▸ **What to do**
#1 Transcribe the stretch of the forum thread on old Tyco and Mantua locomotives below from "Speaking for myself, and" through "new ones.....IMHO anyway......".
#2 Answer these questions using the forum thread on old Tyco and Mantua locomotives below:
(a) What wheel arrangement does the UP Pacific have?
(b) What defect did the Mikado's original motor have?
(c) On what occasion did Nolackofwanna receive the F9 as a set?
#3 For each statement, decide whether the forum thread on old Tyco and Mantua locomotives below agrees with it, and answer yes or no with the deciding words quoted from the thread:
(a) The boiler of the Pacific is made of plastic.
(b) Eddystone intends to modify the Pacific.
(c) THE TYCO MAN says that repainting the 4-6-2 will not harm its value.

▸ **Text segment**
══════

# Old Tyco and Mantua Collectibility



## Eddystone (Sep 2, 2014)

Just bought a lot of 5 old locos of which four are branded Tyco and on Mantua. The Tycos sem to have been factory builds, and the Mantua shows evidence of having been built from a kit.

I am curious about how members feel about modifying these 60's and 70's locos when they are in stock form and pretty nice. In particular, the 4-6-2 UP Pacific is in very nice original condition. After servicing it runs quite nicely and reliably. It is a little bit noisy compare to the Mikado, and I am beginning to think that this happens mostly due to work gear wear. I cleaned up the boiler and tender shells with a weak detergent solution and they are very clean. Boiler is heavy metal and has only a couple of minor scratches.

I don't have any plans to mess with this Pacific, but I wondered what the general opinion is about how important it is to preserve these in original condition. As we say in the old car hobby, you can restore a vehicle many times,but it is only factory original once.

The Mikado is labeled Mantua and seems to be from a kit, so is not so much a factory original. The paint job is okay but not excellent. The motor had a chip of the worm gear missing, and I swapped in a motor from a later 0-6-0 that someone had done some cosmetic customization of. With the exchanged motor, the Mikado runs very nicely and is almost as quiet as some locos manufactured thirty years later than this one. I was planning to do some customizing on this loco including adding a feedwater heater, a Vandy tender and various other details. 

So, are old Tyco and Mantua locos a part of our model railroading heritage which must be preserved when in good original condition, or are they primarily old junkers that just can't match new locos in performance and appearance?


----------



## Old_Hobo (Feb 20, 2014)

Eddystone said:


> So, are old Tyco and Mantua locos a part of our model railroading heritage which must be preserved when in good original condition, or are they primarily old junkers that just can't match new locos in performance and appearance?


Speaking for myself, and myself alone, I would lean to the "old junkers" side of it......once you have a "new" generation engine, especially with all the bells and whistles, the old ones will be very noticeable in comparison, and you'll want to have all new ones.....IMHO anyway......


----------



## Eddystone (Sep 2, 2014)

My stuff is mostly about twenty years old and non-DCC, so it's not such a big contrast for me!


----------



## THE TYCO MAN (Aug 23, 2011)

Repainting it and adding details won't harm the value as the 4-6-2 is common.They run good once oiled and perform good for the time and age. I have 2 and they're great and reliable.


----------



## Nolackofwanna (Mar 10, 2011)

Hi
I believe the Tyco/Mantua stuff is worth saving...how many of us got hooked on the model railway hobby with Tyco as our first "sets" which eventually turned into layouts. I have all my old Tyco stuff dating back almost fifty years most still with the original boxes as I stored them in the boxes. My F9 and Alco C420 still run great and the F9 outpulls a lot of the new stuff!! Got it as a set from my Parents Christmas 1966...

══════

▸ **Given information**
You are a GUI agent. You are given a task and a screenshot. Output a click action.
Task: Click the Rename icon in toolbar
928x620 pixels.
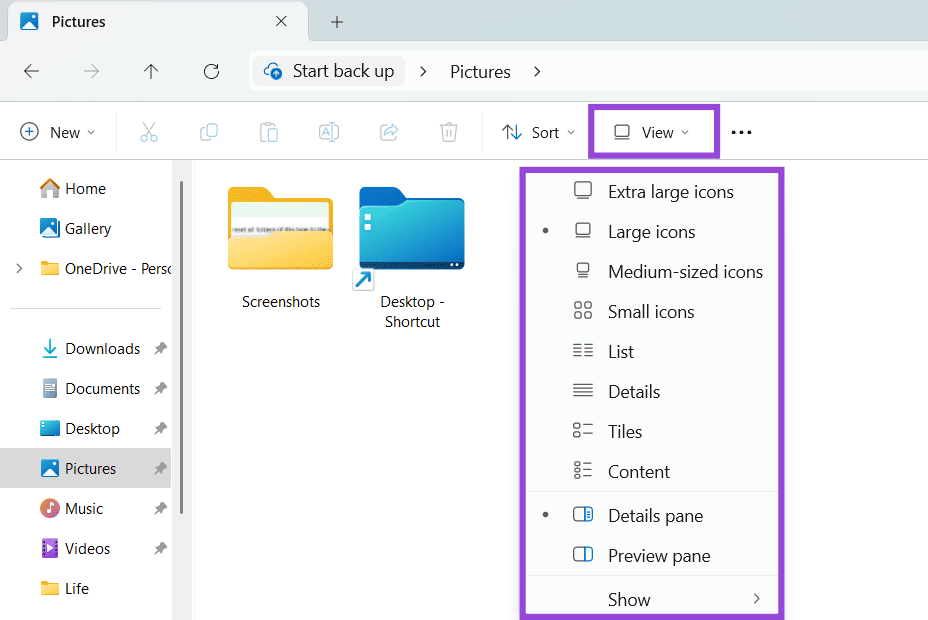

══════

▸ **Answers to the exercise**
#1
Speaking for myself, and myself alone, I would lean to the "old junkers" side of it......once you have a "new" generation engine, especially with all the bells and whistles, the old ones will be very noticeable in comparison, and you'll want to have all new ones.....IMHO anyway......

#2
(a) 4-6-2
(b) A chip of the worm gear was missing.
(c) Christmas 1966, from Nolackofwanna's parents.

#3
(a) No: "Boiler is heavy metal and has only a couple of minor scratches."
(b) No: "I don't have any plans to mess with this Pacific"
(c) Yes: "Repainting it and adding details won't harm the value as the 4-6-2 is common."